3. Innovate and inform

We will foster innovation in the design, implementation and evaluation of new techniques and programs to continue to understand what makes for effective primary prevention. New approaches will be developed for diverse communities and applied in new settings so we can better understand what works to prevent violence.

We will build on successful programs and approaches to preventing violence against women that have been developed over the last decade. We will continue to use what we’ve learned from a wide range of other successful and ongoing public health prevention initiatives as well as other social change campaigns.

We will incorporate the findings of new and emerging research evidence and program evaluations as we go. We will learn from other jurisdictions within Australia and internationally. Using this evidence and our own experience we will adapt our approach through each rolling action plan.

4. Research and evaluate 

While we have a sound evidence base for the prevention of violence against women – outlined in Change the story PDF (2.05MB) – we know less about what causes, and what works to reduce other forms of family violence including:

  • elder abuse
  • violence against people with a disability
  • adolescent violence
  • violence within LGBTI communities.

A critical aspect of this prevention strategy is an ongoing commitment to and investment in research, monitoring and evaluation. Not only will we undertake research to build knowledge about how all forms of family violence and violence against women can be prevented but we will evaluate prevention activity at a local and statewide level.

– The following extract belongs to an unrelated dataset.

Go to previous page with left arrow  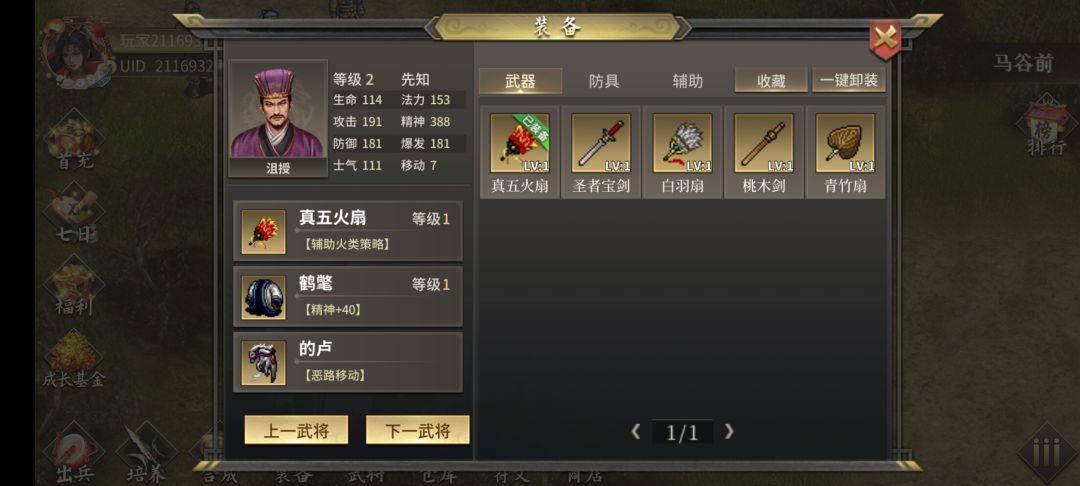tap(636, 432)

High-quality evaluations and a coordinated monitoring framework are a key priority area of this strategy. Monitoring and evaluation ensures that we are learning from our current efforts, and that our approach to prevention is consistent and coordinated across all settings.

This focus on monitoring and evaluation will help to generate high-quality violence prevention research and will position Victoria as a world leader in the field.

As a priority, we will partner with experts to build a sound research and evidence base about how to prevent all forms of family violence and violence against women, and to design and implement strategies that are consistent with emerging evidence.

5. Engage and communicate with the community 

Directly engaging the Victorian community is key to the success of this strategy. We must continue to communicate the changes we are seeing so that the community understands the value of this approach. Only with broad, ongoing community support will it be possible to create lasting change.

We will use all the communication methods available, including online and traditional media channels, as well as face-to-face forums. This should ensure messages on preventing violence reach everyone in our community, draw Victorians together to take action, and to keep Victorians informed of our progress on prevention.

What needs to be in place

There are a number of foundational elements that are crucial to the strength and successful implementation of this strategy. Without them this strategy and the activities in the 3-year rolling action plans will not achieve their full potential in reducing the prevalence of family violence and violence against women. The foundations are:

  • Prevention in universal services - We will work with a range of workplaces and workforce bodies to ensure that workplaces are key settings and advocates for prevention.
  • Dedicated and enduring funding - Historically, prevention has been underfunded. Coordinating and building the capacity of mainstream partners is critical to a truly whole-of-community approach and must be adequately resourced. 
  • Coordination and advocacy - Everyone has a role to play in preventing family violence and all forms of violence against women. To ensure a consistent approach, we will coordinate prevention activities at both state-wide and local levels.
  • Policy reform in family violence and gender equality - The success of this strategy relies on a range of policy reforms in gender equality, family violence and violence against women. In addition to policy reform, legislative changes are being made to embed gender equality in Victorian systems and structures.